针对传统的 HMM 模型中状态持续时间不长的不足,且在计算量大的情况下,语音识别精度不高,训练时间长,训练误差较高,提出了一种基于语音状态持续时间长的 HMM 模型。 首先,令状态转移矩阵的对角线元素全为 0,去掉自转移弧,再增添以参数化的函数描述持续时间的高斯分布,再通过帧与帧相互 之间的关联程度,将每帧都计算进去;其次,通过重估公式反复计算每条弧被指定的转变概率和可见符号序列输出最原始的数值概率,直至收敛,停止运算。 最后,在 HMM 模型改进前后实验中得到更小的训练误差,下降速度更快,计算量较之前减少多,更容易达到收敛,其概率输出与它前面一个概率输出的差值与该概率 输出值的比值大于 HMM 模型设定的初始值。 与传统 HMM 模型实验比较,基于持续时间状态的 HMM 模型可以在一定程度上降低训练次数和训练时间,提高识别语音的精确度,基本完成了语音识别系统的功能。

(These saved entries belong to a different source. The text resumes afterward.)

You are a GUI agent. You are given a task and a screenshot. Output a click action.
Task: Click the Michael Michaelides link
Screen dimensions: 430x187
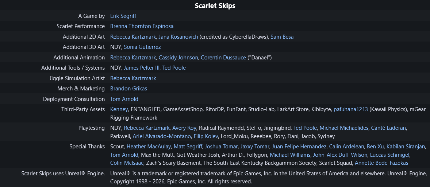tap(344, 128)
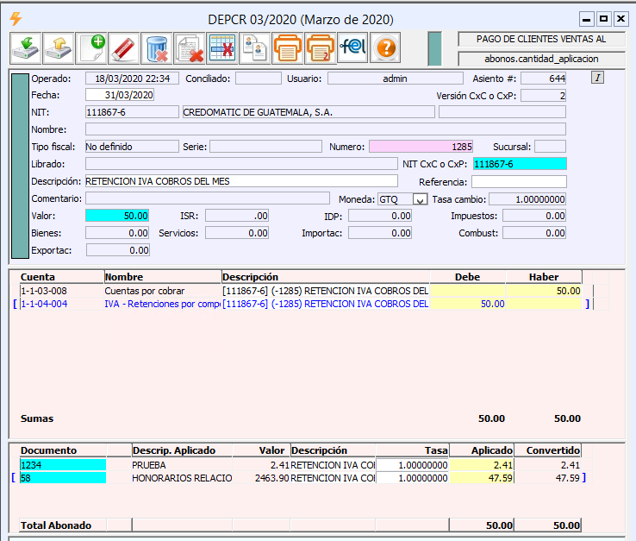Open help with the question mark icon
This screenshot has height=541, width=636.
[x=385, y=48]
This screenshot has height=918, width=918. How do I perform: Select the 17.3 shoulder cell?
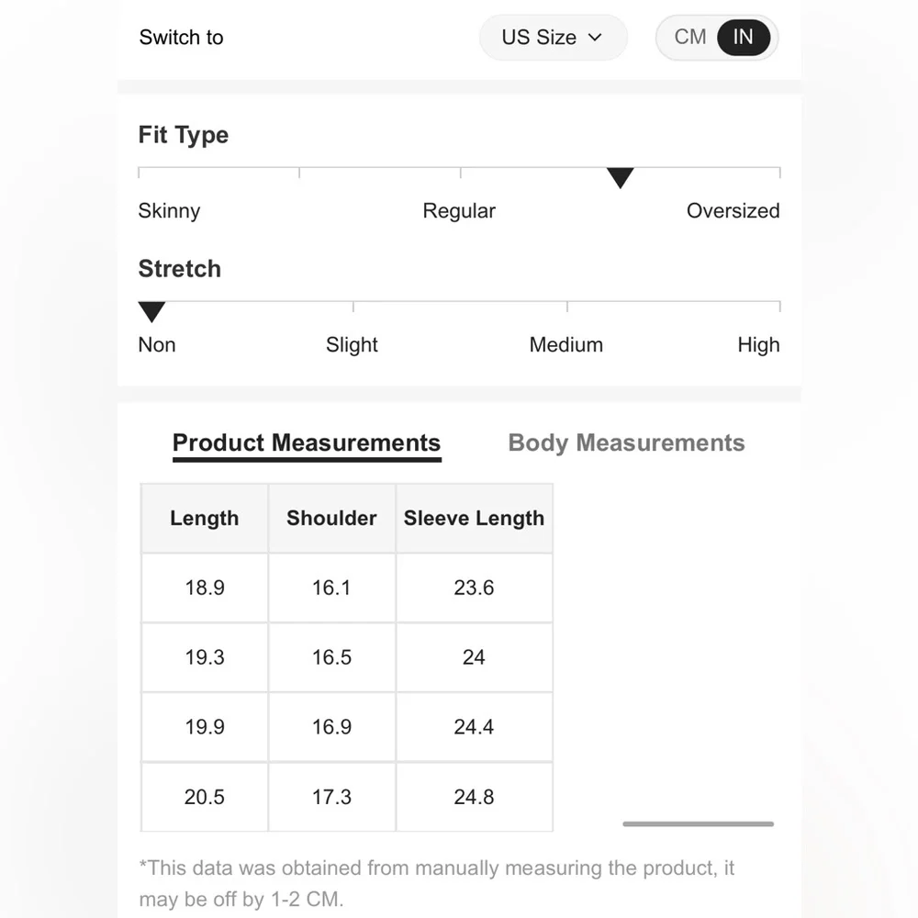click(331, 797)
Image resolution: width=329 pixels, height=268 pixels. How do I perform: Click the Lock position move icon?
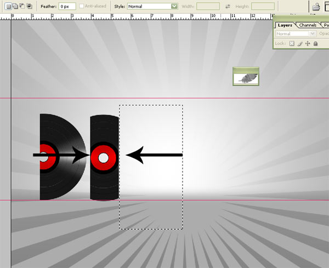(x=308, y=43)
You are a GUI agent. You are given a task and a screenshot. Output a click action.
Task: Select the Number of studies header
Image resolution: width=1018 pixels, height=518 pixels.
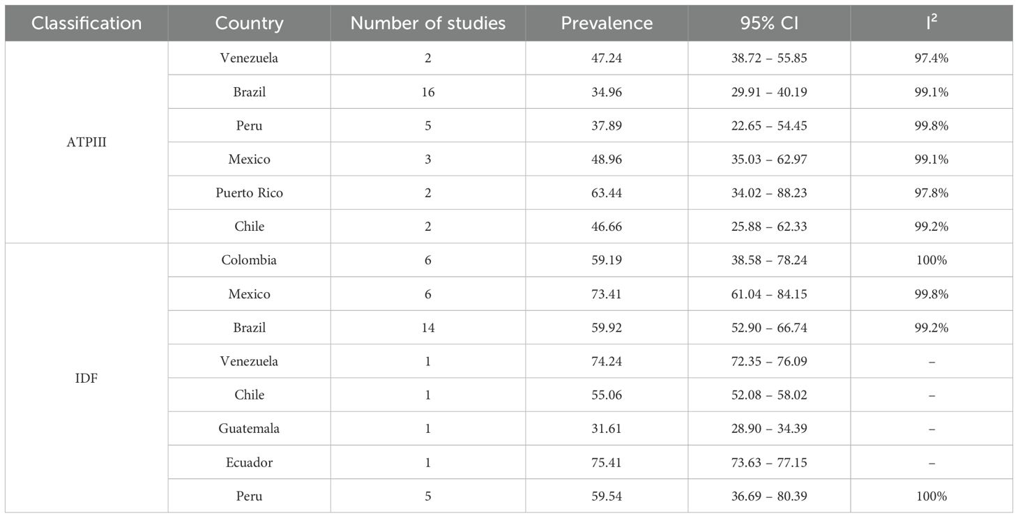pos(428,23)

In view of the shortage of the traditional HMM model with a short state duration, and the low accuracy of speech recognition, long training time and high training error in the case of large computation, a HMM model based on a long state duration of speech was proposed. First, the diagonal elements of the state transition matrix are all 0, the self-transition arc is removed, and a Gaussian distribution describing the duration with a parameterized function is added. Then, each frame is calculated according to the degree of correlation between frames, and the specified transition probability of each arc and the most primitive numerical probability of the visible symbol sequence output are repeatedly calculated by the re-evaluation formula until convergence, and the operation is stopped. The ratio of the difference between its probability output and its previous probability output and the probability output value is greater than the initial value set by the HMM model. Compared with the traditional HMM model experiment, the HMM model based on the duration state can reduce the number of training times and shorten the training time to a certain extent, improve the accuracy of speech recognition, and basically complete the function of the speech recognition system.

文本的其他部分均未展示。